Still the doubts that last year surrounded the above-mentioned weak King Digital’s IPO inevitably affect the current transaction: (i) the company’s rigid, although decreasing, financial dependence on the Candy Crush Saga, (ii) its inability to launch another Candy Crush Saga-sized hit, and (iii) the increase of competition from many mobile gaming companies which try to replicate the success of King Digital. These concerns worry the market and Activision’s shareholders. In fact, Activision’s the stock price lose over 6% in the last trading day after the initial rally that followed the announcement.
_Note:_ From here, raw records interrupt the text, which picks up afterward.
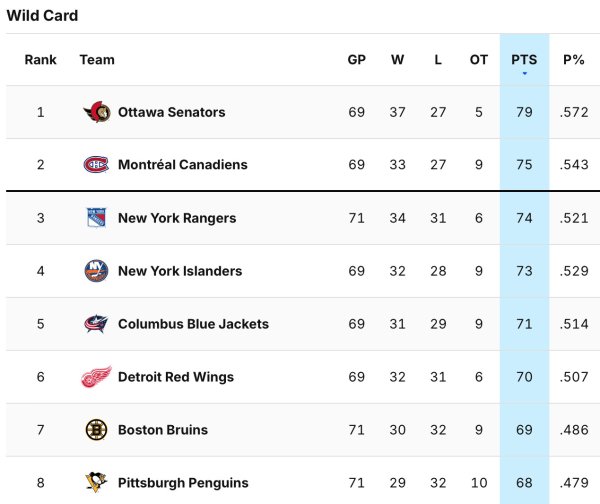600x504 pixels.
Task: Click the Detroit Red Wings logo
Action: [96, 377]
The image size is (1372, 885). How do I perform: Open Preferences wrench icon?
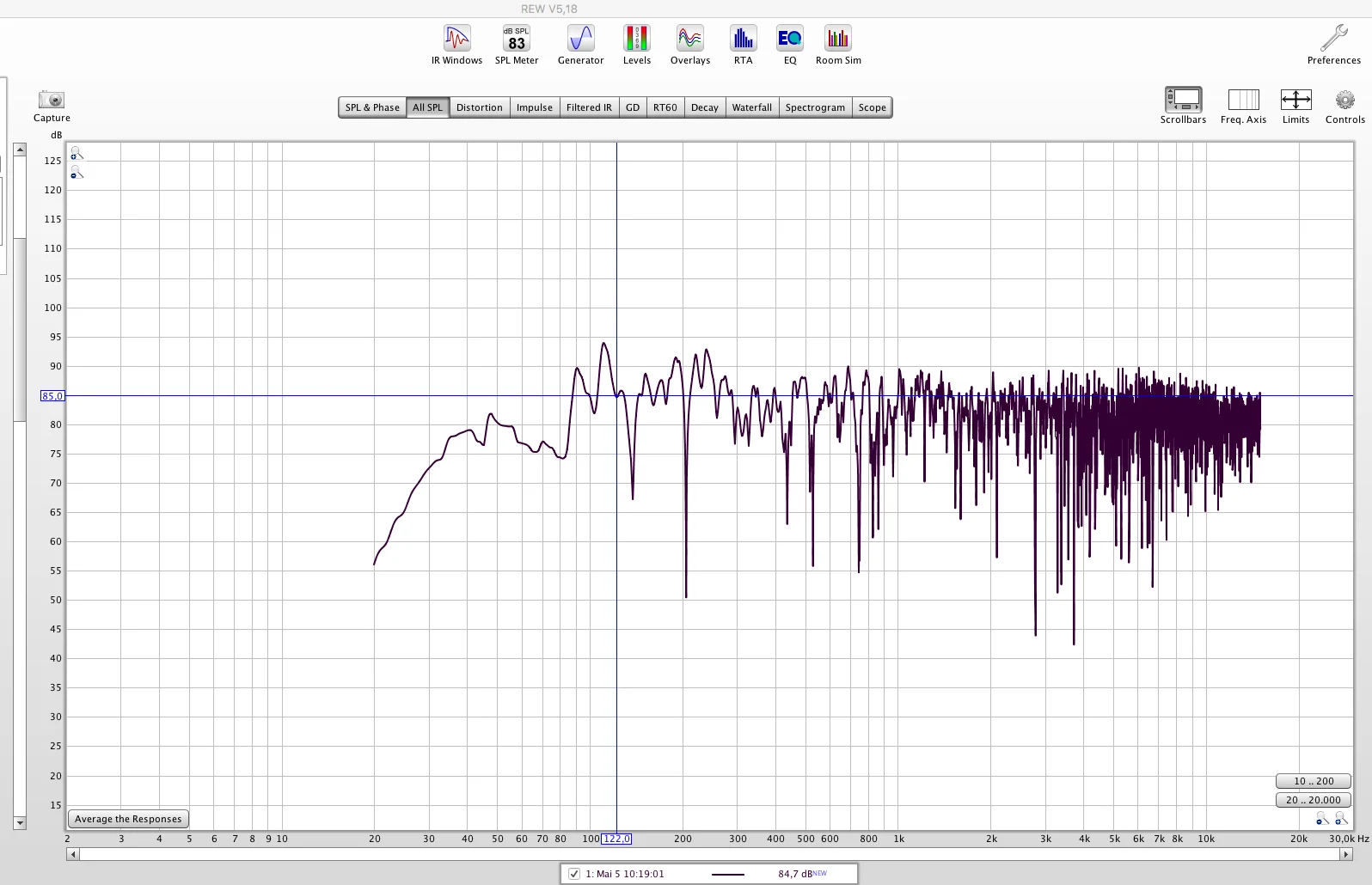(1334, 45)

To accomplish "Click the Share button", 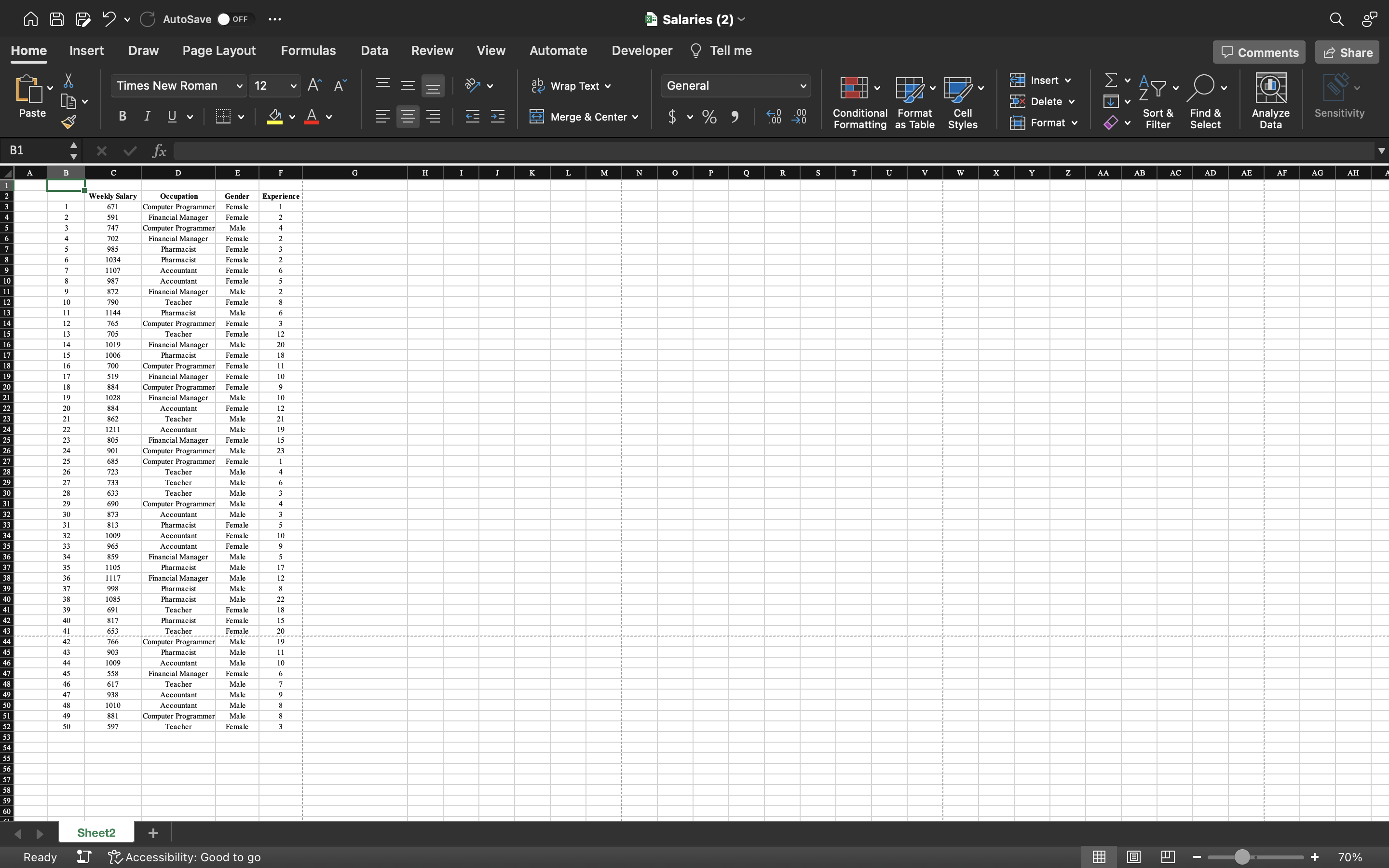I will [x=1346, y=52].
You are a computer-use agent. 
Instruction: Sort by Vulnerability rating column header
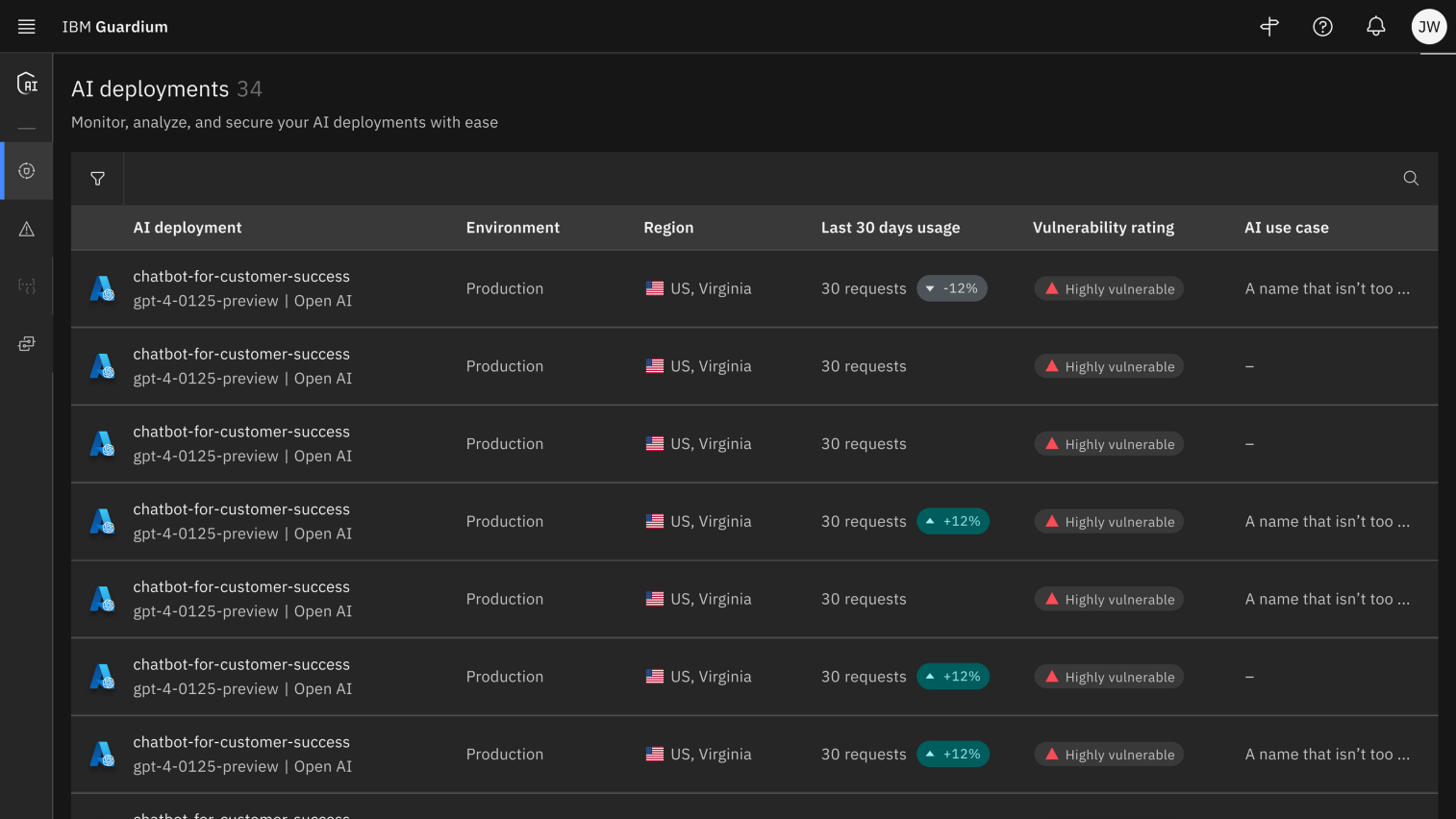point(1103,228)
Moreover, it’s also worth noting that the arrival of social networks and smartphones heavily affected the gaming industry and it is quite difficult to state what will be the successful business model for next years. There are other segments of gaming industry which are growing fast: Virtual Reality, in which Facebook and Sony made heavy investments and Esports where players compete in organized tournaments which could be a potential platform for advertisers. These could be threats for Activision and King, given that the barriers to exit in mobile gaming industry do not play a significant role.

The success of the deal is conditional on the approval of King Digital Entertainment’s shareholders and of the relevant antitrust authorities. Goldman Sachs and Bank of America Merrill Lynch advised Activision Blizzard on the deal, while King Digital was advised by J.P. Morgan.